# Passage given:
** start **
Member Reviews
I’d like to start out by thanking Netgalley and the publisher, Hodder & Stoughton, for providing me with an ARC in exchange for this honest review.
Poster Girl was honestly a book that left me very pleasantly surprised. I didn’t go into it with very high expectations, but it’s actually one of the first books I’ve really enjoyed in a good long while. I’m not usually into dystopias or thrillers, but this book definitely made me want to dip my toes into the genres again at some point.
The book follows Sonya Kantor, the poster girl for a now fallen regime, has spent the last ten years of her life in the Aperture, the prison for the members of The Delegation who survived. But Sonya wasn’t just the face of an oppressive regime, but a willing and devoted participant in oppressive and hierarchical system, who reaped the benefits it gave to a lucky few.
With no family left alive, she now leads a relatively quiet and unremarkable life. That is until a familiar face from her past shows up with an offer she, in the end, cannot bring herself to refuse: find one of the children The Delegation stole from her family, the last little girl who has yet to be reunited with her family, and thus earn her freedom.
But finding this missing girl proves difficult, as Sonya must navigate an unfamiliar post-delegation world and uncover not only uncomfortable truths about herself and The Delegation, but also the secrets her family tried to take with them to the grave.
** end **
# The tasks:
1. Answer these questions from the Poster Girl review:
(a) Which publisher is thanked for providing the ARC?
(b) How many years has Sonya Kantor spent in the Aperture?
(c) What is the Aperture?
2. Carry on the Poster Girl review from its last sentence, keeping the reviewer's voice.

# Excerpted records:
** start **
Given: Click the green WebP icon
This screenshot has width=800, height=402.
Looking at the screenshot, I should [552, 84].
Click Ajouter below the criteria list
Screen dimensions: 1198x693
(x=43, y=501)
** end **
** start **
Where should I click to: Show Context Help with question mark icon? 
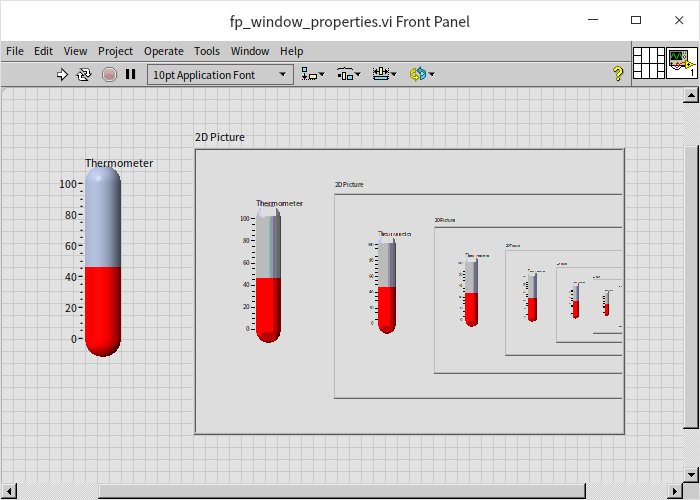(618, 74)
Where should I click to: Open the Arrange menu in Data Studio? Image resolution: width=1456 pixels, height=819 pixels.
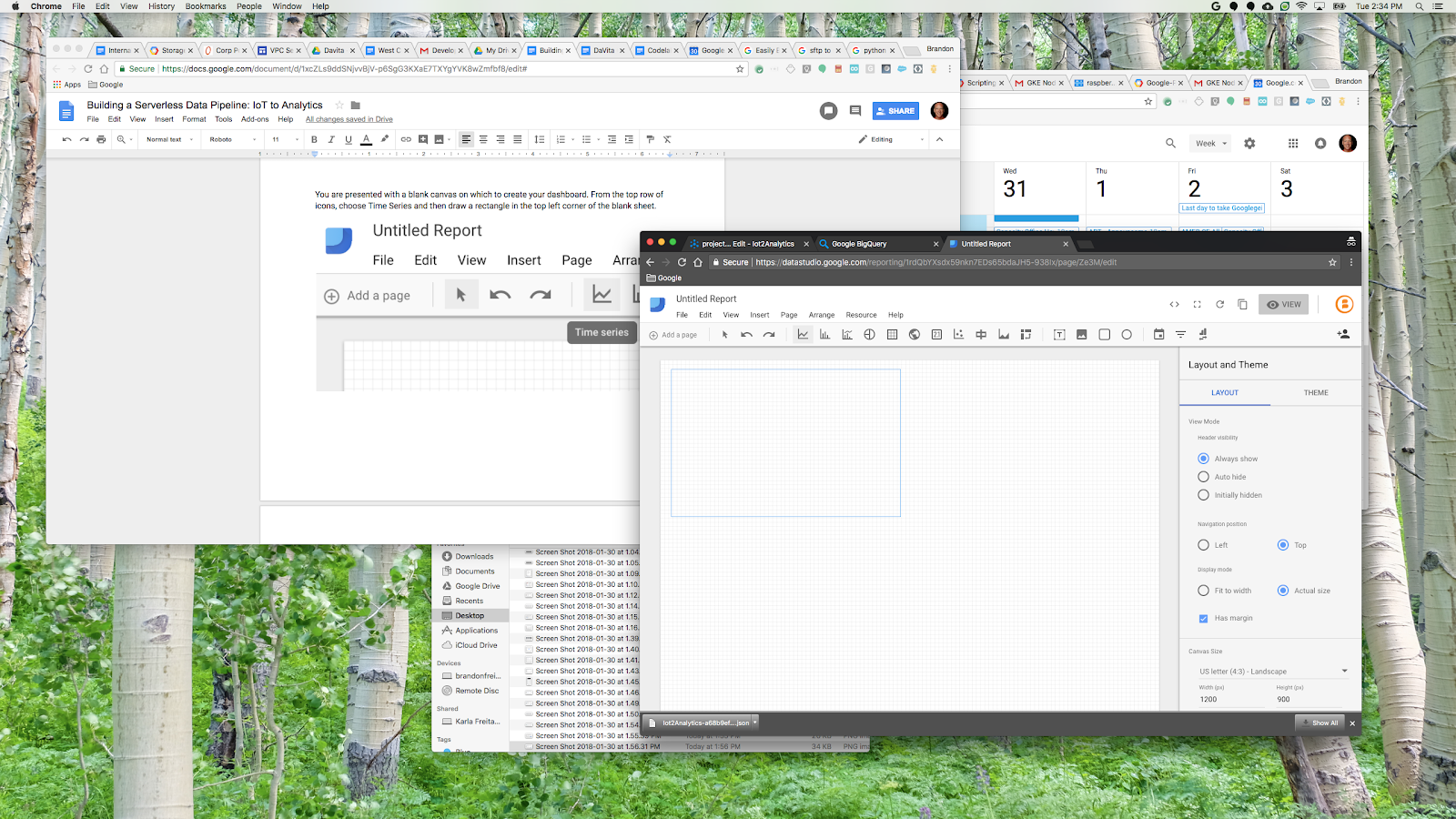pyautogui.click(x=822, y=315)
** end **
** start **
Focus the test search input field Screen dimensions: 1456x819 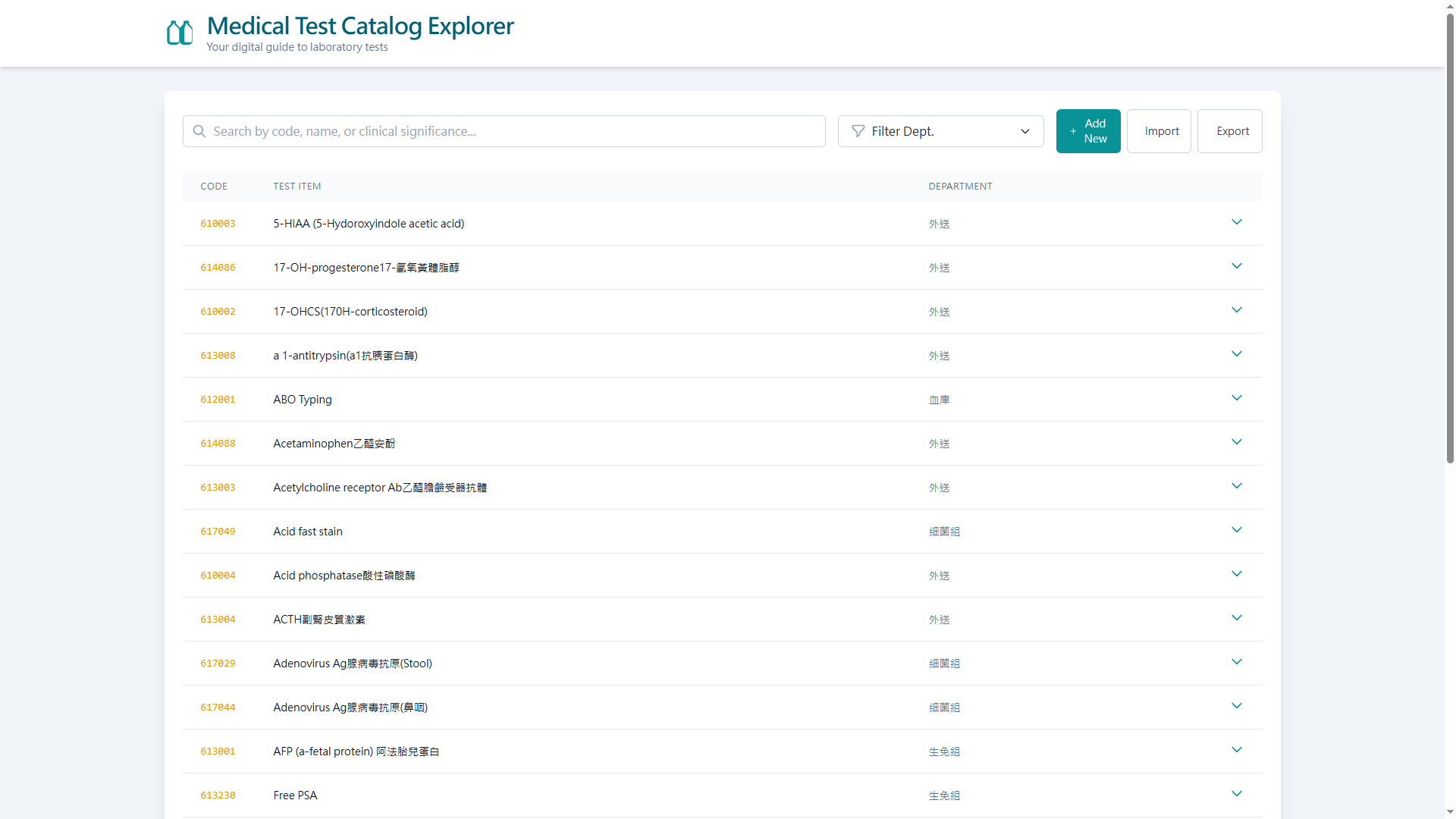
** end **
# The replies:
1.
(a) Hodder & Stoughton
(b) Ten years
(c) The prison for the members of The Delegation who survived

2.
Poster Girl explores surveillance’s role in society, through the eyes of someone who grew up pampered by the system, but slowly opens her eyes to see how the system abused and manipulated people, including herself, through a system that rewarded ‘good behavior’ with coins, and just as easily took them away for ‘bad behavior’. But what exactly is good and bad behavior, and who gets to dictate what is down to the last minute detail?
I really loved how this book starts in the aftermath of a dystopian regime, which is a really interesting approach to the usual “bring down the government” type plots in dystopians. This story was also told through the lens of someone who grew up incredibly privileged and is coming to realize this, which also felt like a unique take on the genre. I also enjoyed how the new government clearly wasn’t flawless and still corrupt, just not to the same extent the first one was.
Sonya really grew on me as a character as she developed, which is honestly incredibly impressive, considering just how short this book actually is. Just a little less than 300 pages. I especially enjoyed watching her slowly realize just how bad The Delegation actually was and how people she knew and cared for played into this.
Surprisingly the book also had a bit of romance, and again Roth really managed to deliver. It was a simmering slow burn, which somehow still managed to work despite how few pages it played out over. I was rooting for them to get together and I was missing the scenes between them when they were apart. I loved how both she and Alexander got to have a better understanding of their younger selves and come to terms with some of the things they did back then.
The story had some incredible twists and had me on the edge of my seat quite a few times, especially as some scenes got pretty intense. I also found that the story had a generous amount of thought provoking quotes about society, surveillance, data collecting, algorithm and even how society socializes people assigned a certain gender at birth to a certain behavior and role, which I really appreciated. I found that it had some well written themes of redemption as well and while Sonya is definitely not forgiven for her actions, which she shouldn’t be, we still get to see her become a better person and try to make up for her mistakes.
Overall it’s a book I would definitely recommend and might even read again, just to see the threads of foreshadowing, which I might have missed, weave into the text and create an image of where the ending actually went.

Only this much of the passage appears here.